Your instructions:
Rewrite the items below as a numbered list, omitting blank lines.

Given data:

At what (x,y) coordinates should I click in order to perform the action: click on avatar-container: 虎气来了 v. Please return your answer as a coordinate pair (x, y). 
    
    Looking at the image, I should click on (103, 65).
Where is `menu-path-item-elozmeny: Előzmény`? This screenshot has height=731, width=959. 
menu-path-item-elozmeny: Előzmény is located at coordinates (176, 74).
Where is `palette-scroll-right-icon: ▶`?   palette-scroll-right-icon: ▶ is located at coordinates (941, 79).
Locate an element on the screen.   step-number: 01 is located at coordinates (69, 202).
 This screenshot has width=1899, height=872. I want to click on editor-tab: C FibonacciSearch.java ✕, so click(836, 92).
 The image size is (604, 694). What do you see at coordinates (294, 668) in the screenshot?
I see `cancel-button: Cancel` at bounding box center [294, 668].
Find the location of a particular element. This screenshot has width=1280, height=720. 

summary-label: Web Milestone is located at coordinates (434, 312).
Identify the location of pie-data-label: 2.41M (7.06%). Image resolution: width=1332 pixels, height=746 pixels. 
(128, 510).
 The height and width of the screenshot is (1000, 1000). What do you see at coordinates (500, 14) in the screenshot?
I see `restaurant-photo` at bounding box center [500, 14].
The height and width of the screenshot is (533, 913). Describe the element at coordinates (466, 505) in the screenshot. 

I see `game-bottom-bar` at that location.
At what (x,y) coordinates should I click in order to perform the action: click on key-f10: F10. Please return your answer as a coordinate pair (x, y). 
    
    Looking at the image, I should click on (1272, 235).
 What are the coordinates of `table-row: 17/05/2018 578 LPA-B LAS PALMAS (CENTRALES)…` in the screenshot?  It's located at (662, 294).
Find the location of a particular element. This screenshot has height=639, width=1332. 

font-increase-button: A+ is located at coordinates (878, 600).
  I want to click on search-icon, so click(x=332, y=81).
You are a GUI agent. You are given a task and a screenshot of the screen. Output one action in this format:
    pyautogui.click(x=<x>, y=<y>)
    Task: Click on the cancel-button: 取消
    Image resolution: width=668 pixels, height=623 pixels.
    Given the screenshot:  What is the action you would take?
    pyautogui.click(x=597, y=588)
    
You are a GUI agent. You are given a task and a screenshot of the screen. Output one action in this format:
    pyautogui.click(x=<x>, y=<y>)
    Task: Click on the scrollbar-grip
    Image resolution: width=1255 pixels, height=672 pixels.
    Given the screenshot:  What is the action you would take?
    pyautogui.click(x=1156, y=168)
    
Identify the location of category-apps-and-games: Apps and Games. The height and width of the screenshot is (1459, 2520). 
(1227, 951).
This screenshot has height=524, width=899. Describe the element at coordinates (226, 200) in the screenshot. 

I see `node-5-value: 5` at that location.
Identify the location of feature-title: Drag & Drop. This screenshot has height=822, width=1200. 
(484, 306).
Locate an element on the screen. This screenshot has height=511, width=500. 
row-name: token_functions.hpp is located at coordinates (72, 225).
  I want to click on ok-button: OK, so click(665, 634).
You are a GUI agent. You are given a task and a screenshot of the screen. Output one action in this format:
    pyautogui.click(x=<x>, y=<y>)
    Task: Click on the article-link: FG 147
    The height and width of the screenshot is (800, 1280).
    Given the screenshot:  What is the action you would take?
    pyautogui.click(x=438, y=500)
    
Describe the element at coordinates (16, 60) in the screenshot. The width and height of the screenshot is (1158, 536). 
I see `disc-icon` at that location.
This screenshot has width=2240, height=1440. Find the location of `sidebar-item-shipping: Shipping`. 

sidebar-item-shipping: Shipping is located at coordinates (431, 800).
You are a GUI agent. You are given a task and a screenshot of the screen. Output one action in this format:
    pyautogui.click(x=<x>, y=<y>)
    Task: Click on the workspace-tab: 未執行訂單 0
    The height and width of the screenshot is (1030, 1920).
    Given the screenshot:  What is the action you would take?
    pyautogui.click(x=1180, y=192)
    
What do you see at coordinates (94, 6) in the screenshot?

Answer to the exercise:
1. At what (x,y) coordinates should I click in order to perform the action: click on avatar-container: 虎气来了 v. Please return your answer as a coordinate pair (x, y). 
2.     Looking at the image, I should click on (103, 65).
3. Where is `menu-path-item-elozmeny: Előzmény`? This screenshot has height=731, width=959. 
4. menu-path-item-elozmeny: Előzmény is located at coordinates (176, 74).
5. Where is `palette-scroll-right-icon: ▶`?   palette-scroll-right-icon: ▶ is located at coordinates (941, 79).
6. Locate an element on the screen.   step-number: 01 is located at coordinates (69, 202).
7.  This screenshot has width=1899, height=872. I want to click on editor-tab: C FibonacciSearch.java ✕, so click(836, 92).
8.  The image size is (604, 694). What do you see at coordinates (294, 668) in the screenshot?
9. I see `cancel-button: Cancel` at bounding box center [294, 668].
10. Find the location of a particular element. This screenshot has width=1280, height=720. 
11. summary-label: Web Milestone is located at coordinates (434, 312).
12. Identify the location of pie-data-label: 2.41M (7.06%). Image resolution: width=1332 pixels, height=746 pixels. 
13. (128, 510).
14.  The height and width of the screenshot is (1000, 1000). What do you see at coordinates (500, 14) in the screenshot?
15. I see `restaurant-photo` at bounding box center [500, 14].
16. The height and width of the screenshot is (533, 913). Describe the element at coordinates (466, 505) in the screenshot. 
17. I see `game-bottom-bar` at that location.
18. At what (x,y) coordinates should I click in order to perform the action: click on key-f10: F10. Please return your answer as a coordinate pair (x, y). 
19.     Looking at the image, I should click on (1272, 235).
20.  What are the coordinates of `table-row: 17/05/2018 578 LPA-B LAS PALMAS (CENTRALES)…` in the screenshot?  It's located at (662, 294).
21. Find the location of a particular element. This screenshot has height=639, width=1332. 
22. font-increase-button: A+ is located at coordinates (878, 600).
23.   I want to click on search-icon, so click(x=332, y=81).
24. You are a GUI agent. You are given a task and a screenshot of the screen. Output one action in this format:
25.     pyautogui.click(x=<x>, y=<y>)
26.     Task: Click on the cancel-button: 取消
27.     Image resolution: width=668 pixels, height=623 pixels.
28.     Given the screenshot:  What is the action you would take?
29.     pyautogui.click(x=597, y=588)
30. You are a GUI agent. You are given a task and a screenshot of the screen. Output one action in this format:
31.     pyautogui.click(x=<x>, y=<y>)
32.     Task: Click on the scrollbar-grip
33.     Image resolution: width=1255 pixels, height=672 pixels.
34.     Given the screenshot:  What is the action you would take?
35.     pyautogui.click(x=1156, y=168)
36. Identify the location of category-apps-and-games: Apps and Games. The height and width of the screenshot is (1459, 2520). 
37. (1227, 951).
38. This screenshot has height=524, width=899. Describe the element at coordinates (226, 200) in the screenshot. 
39. I see `node-5-value: 5` at that location.
40. Identify the location of feature-title: Drag & Drop. This screenshot has height=822, width=1200. 
41. (484, 306).
42. Locate an element on the screen. This screenshot has height=511, width=500. 
43. row-name: token_functions.hpp is located at coordinates (72, 225).
44.   I want to click on ok-button: OK, so click(665, 634).
45. You are a GUI agent. You are given a task and a screenshot of the screen. Output one action in this format:
46.     pyautogui.click(x=<x>, y=<y>)
47.     Task: Click on the article-link: FG 147
48.     The height and width of the screenshot is (800, 1280).
49.     Given the screenshot:  What is the action you would take?
50.     pyautogui.click(x=438, y=500)
51. Describe the element at coordinates (16, 60) in the screenshot. The width and height of the screenshot is (1158, 536). 
52. I see `disc-icon` at that location.
53. This screenshot has width=2240, height=1440. Find the location of `sidebar-item-shipping: Shipping`. 
54. sidebar-item-shipping: Shipping is located at coordinates (431, 800).
55. You are a GUI agent. You are given a task and a screenshot of the screen. Output one action in this format:
56.     pyautogui.click(x=<x>, y=<y>)
57.     Task: Click on the workspace-tab: 未執行訂單 0
58.     The height and width of the screenshot is (1030, 1920).
59.     Given the screenshot:  What is the action you would take?
60.     pyautogui.click(x=1180, y=192)
61. What do you see at coordinates (94, 6) in the screenshot?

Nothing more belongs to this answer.